**Task to carry out:** Check each line of the data, and copy those where "This" appears.

BEGIN Extracted entries

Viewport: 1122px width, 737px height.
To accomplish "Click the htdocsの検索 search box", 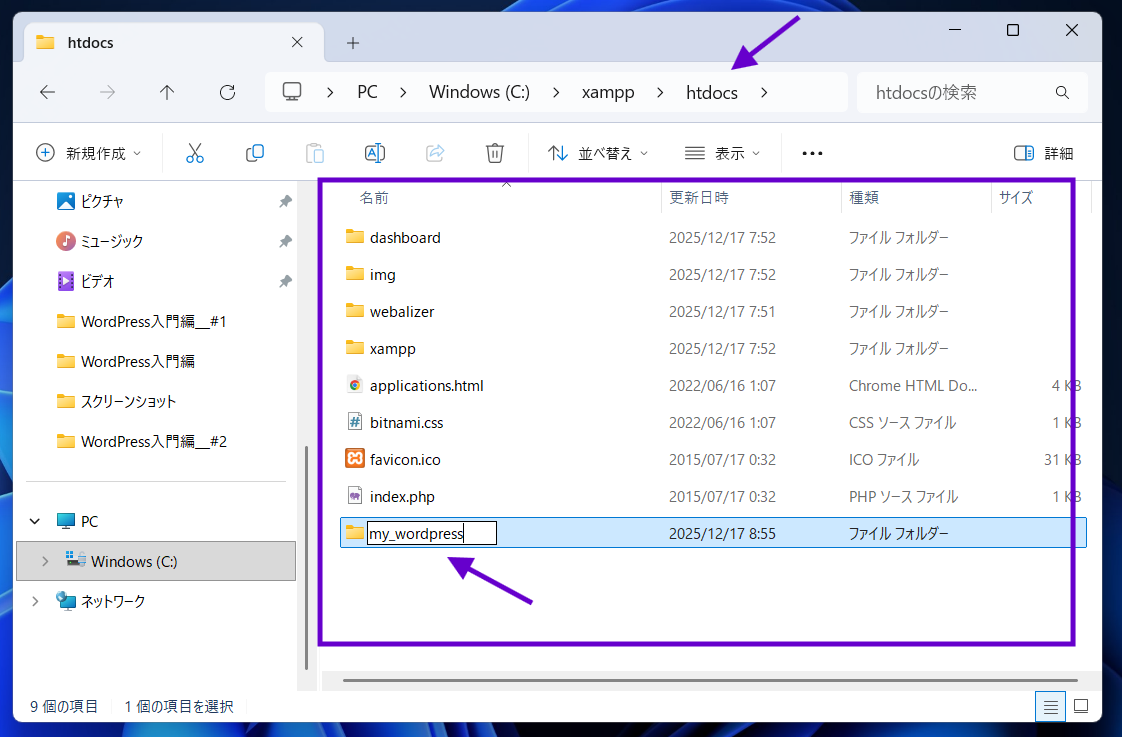I will [960, 92].
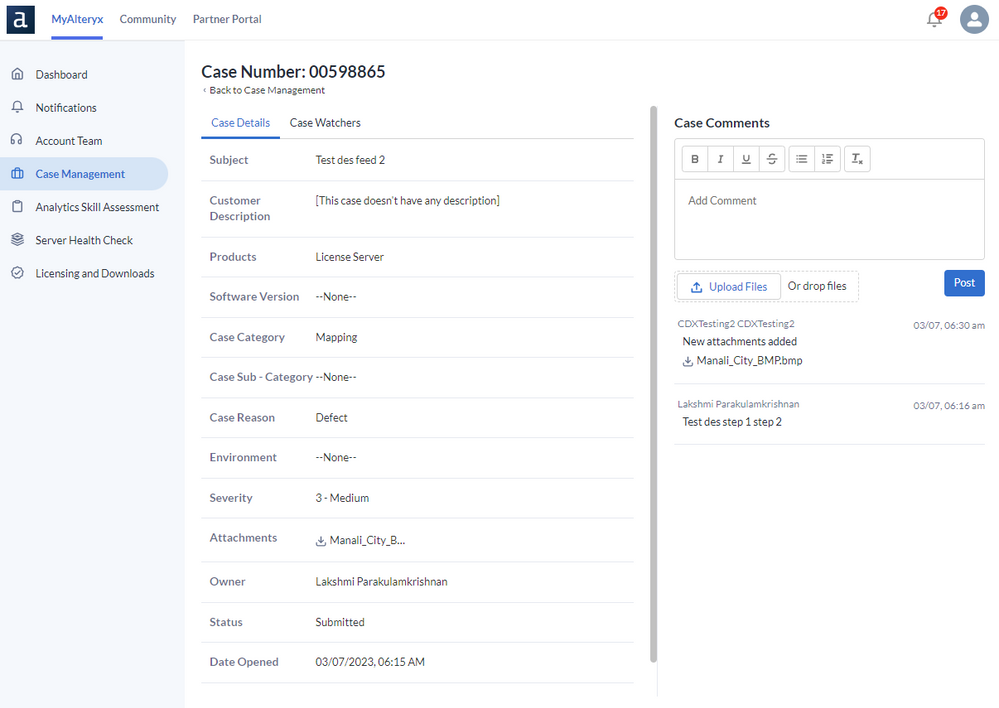Post the comment with the Post button
The width and height of the screenshot is (999, 708).
click(x=963, y=283)
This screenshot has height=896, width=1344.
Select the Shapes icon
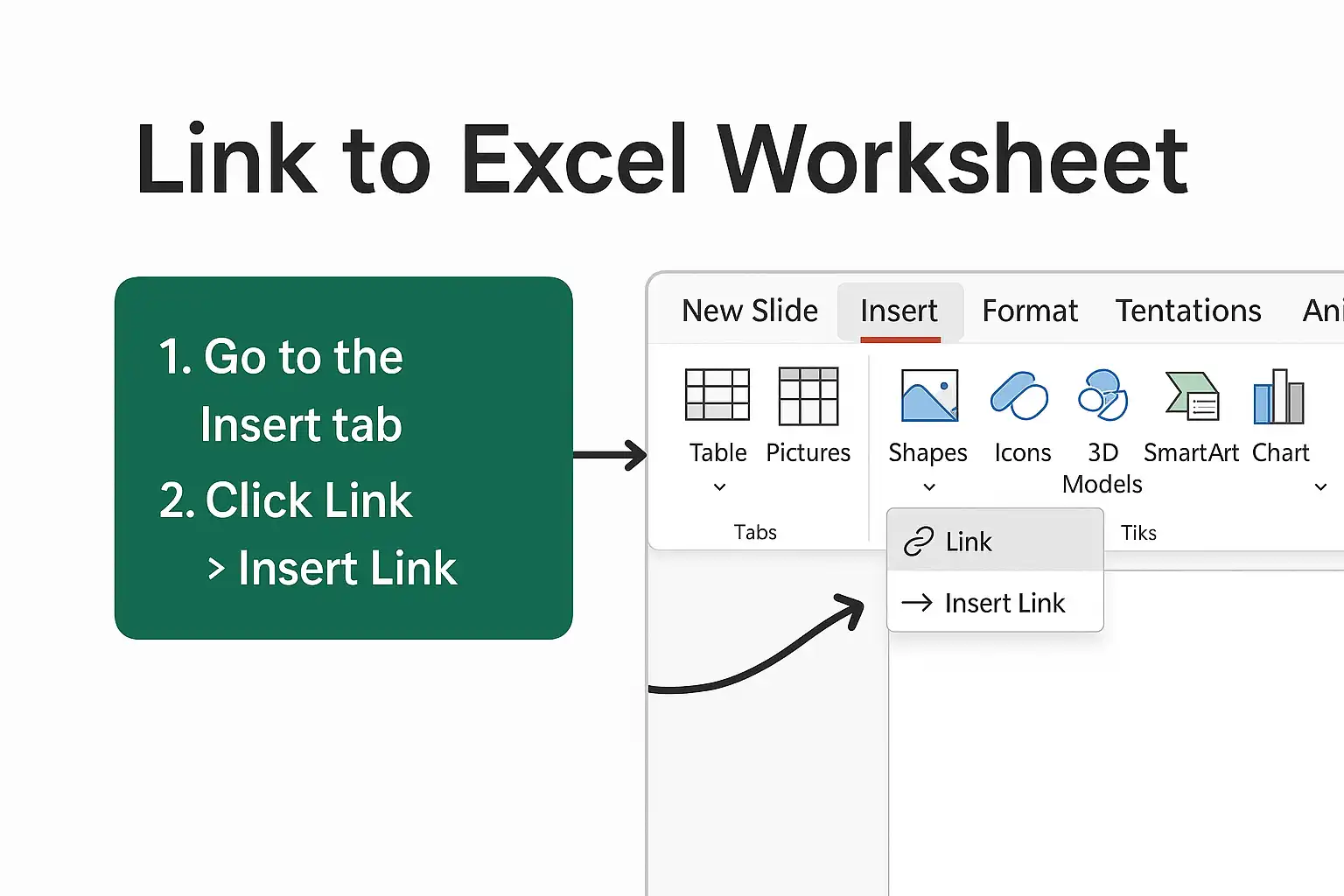929,396
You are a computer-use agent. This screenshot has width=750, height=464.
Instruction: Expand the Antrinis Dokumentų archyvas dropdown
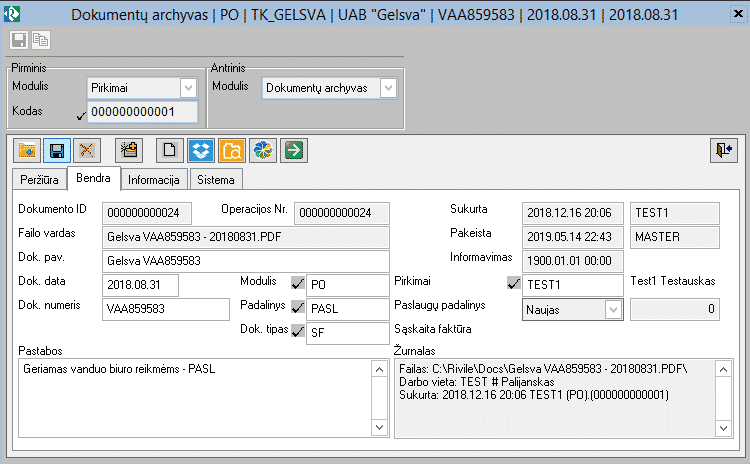pyautogui.click(x=388, y=88)
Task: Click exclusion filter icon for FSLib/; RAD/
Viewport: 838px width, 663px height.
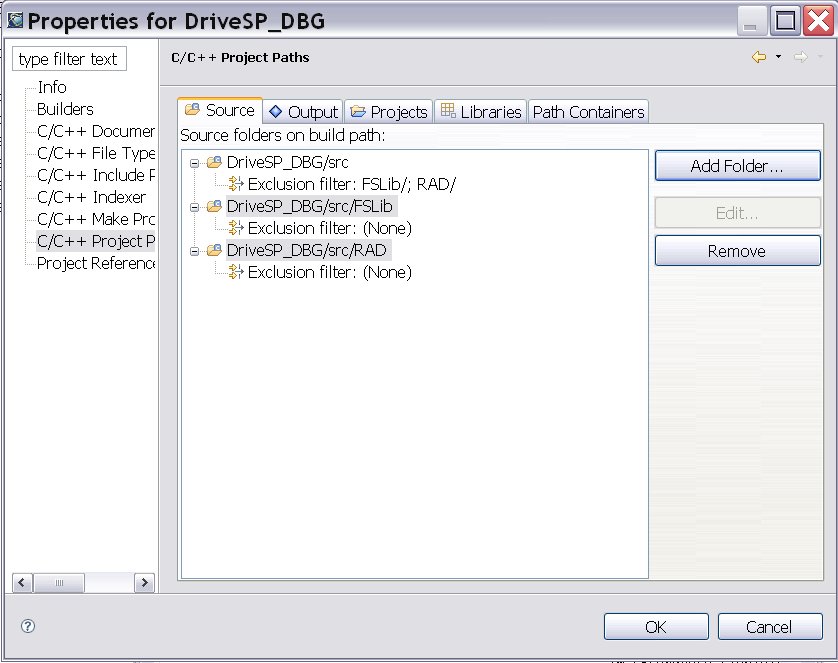Action: click(236, 184)
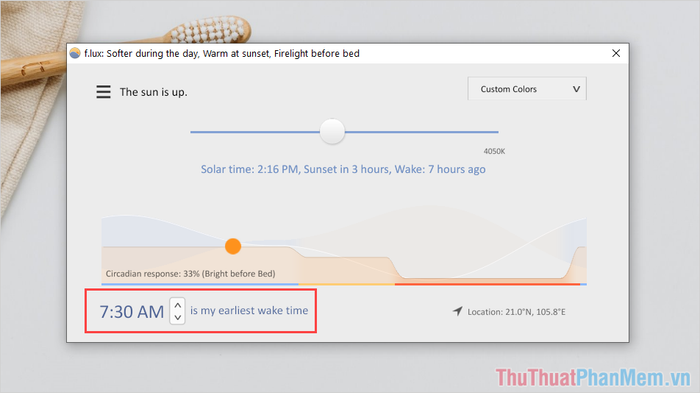Click the 4050K temperature label
Viewport: 700px width, 393px height.
coord(494,151)
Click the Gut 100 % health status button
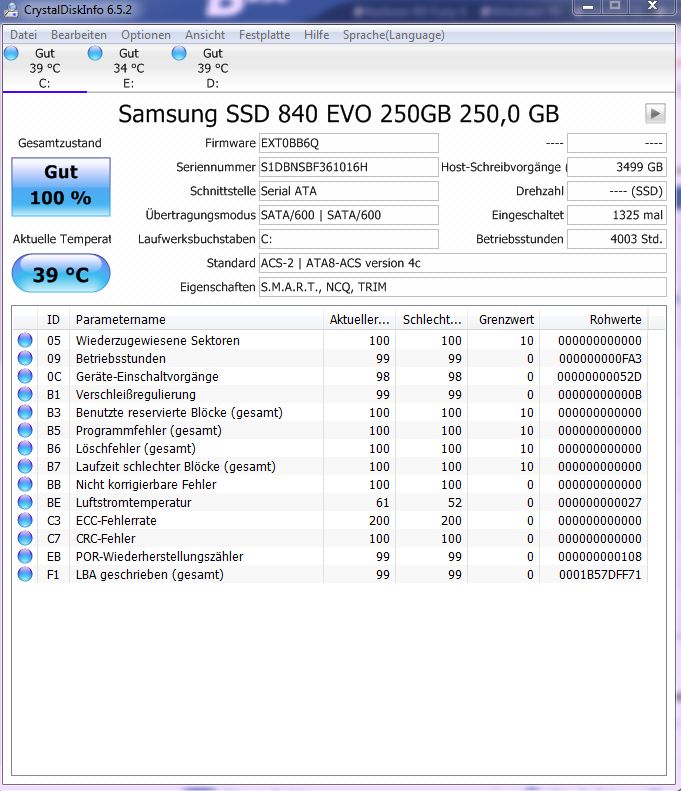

END Extracted entries

**Output:**
This screenshot has height=896, width=1344.
You are a computer-use agent. This screenshot has width=750, height=464.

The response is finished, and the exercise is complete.